Reproduce the records verbatim, starting at the line that contains "The width and height of the screenshot is (1139, 516)." and continuing through the end of the records, both ends included.

★ ★ ★

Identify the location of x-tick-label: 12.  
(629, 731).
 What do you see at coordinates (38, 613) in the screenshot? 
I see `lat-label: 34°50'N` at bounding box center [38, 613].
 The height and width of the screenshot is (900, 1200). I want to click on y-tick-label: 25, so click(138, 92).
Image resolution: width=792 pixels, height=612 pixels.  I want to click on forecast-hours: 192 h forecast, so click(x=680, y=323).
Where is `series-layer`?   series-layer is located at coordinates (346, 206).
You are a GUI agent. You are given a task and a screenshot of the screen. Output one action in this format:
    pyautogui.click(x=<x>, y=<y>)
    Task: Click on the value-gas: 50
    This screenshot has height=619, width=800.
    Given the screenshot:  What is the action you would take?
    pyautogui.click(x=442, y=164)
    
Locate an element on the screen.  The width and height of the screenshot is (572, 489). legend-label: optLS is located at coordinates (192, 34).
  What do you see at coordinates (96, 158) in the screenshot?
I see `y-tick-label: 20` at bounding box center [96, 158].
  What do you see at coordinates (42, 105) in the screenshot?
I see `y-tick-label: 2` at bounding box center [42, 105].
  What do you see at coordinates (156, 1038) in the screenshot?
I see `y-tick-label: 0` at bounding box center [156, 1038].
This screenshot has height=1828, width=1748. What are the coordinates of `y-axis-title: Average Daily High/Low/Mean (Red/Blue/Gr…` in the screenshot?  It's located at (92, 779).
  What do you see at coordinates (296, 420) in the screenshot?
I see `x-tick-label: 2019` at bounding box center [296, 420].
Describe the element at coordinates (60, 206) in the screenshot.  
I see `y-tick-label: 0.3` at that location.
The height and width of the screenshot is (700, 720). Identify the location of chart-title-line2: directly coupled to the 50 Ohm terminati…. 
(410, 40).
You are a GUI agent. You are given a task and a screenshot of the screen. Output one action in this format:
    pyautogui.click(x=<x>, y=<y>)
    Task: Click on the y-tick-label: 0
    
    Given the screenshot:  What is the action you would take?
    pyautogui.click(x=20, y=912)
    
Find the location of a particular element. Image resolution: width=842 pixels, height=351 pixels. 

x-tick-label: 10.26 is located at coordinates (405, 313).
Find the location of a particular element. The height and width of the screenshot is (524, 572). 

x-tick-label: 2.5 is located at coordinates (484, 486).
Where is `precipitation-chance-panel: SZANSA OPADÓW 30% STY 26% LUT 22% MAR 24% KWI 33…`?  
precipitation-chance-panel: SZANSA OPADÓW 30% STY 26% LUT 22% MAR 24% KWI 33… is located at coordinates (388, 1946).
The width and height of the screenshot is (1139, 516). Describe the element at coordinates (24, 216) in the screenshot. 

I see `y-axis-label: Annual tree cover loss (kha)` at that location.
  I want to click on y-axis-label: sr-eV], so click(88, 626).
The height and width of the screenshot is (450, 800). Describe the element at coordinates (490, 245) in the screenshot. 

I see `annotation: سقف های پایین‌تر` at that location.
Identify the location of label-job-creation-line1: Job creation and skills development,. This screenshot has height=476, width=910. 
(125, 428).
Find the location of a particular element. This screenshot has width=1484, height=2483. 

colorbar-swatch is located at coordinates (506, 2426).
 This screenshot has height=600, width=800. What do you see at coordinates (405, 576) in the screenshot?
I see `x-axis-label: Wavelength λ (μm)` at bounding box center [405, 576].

★ ★ ★

Worked solution
The width and height of the screenshot is (1139, 516). Describe the element at coordinates (24, 216) in the screenshot. 

I see `y-axis-label: Annual tree cover loss (kha)` at that location.
  I want to click on y-axis-label: sr-eV], so click(88, 626).
The height and width of the screenshot is (450, 800). Describe the element at coordinates (490, 245) in the screenshot. 

I see `annotation: سقف های پایین‌تر` at that location.
Identify the location of label-job-creation-line1: Job creation and skills development,. This screenshot has height=476, width=910. 
(125, 428).
Find the location of a particular element. This screenshot has width=1484, height=2483. 

colorbar-swatch is located at coordinates (506, 2426).
 This screenshot has height=600, width=800. What do you see at coordinates (405, 576) in the screenshot?
I see `x-axis-label: Wavelength λ (μm)` at bounding box center [405, 576].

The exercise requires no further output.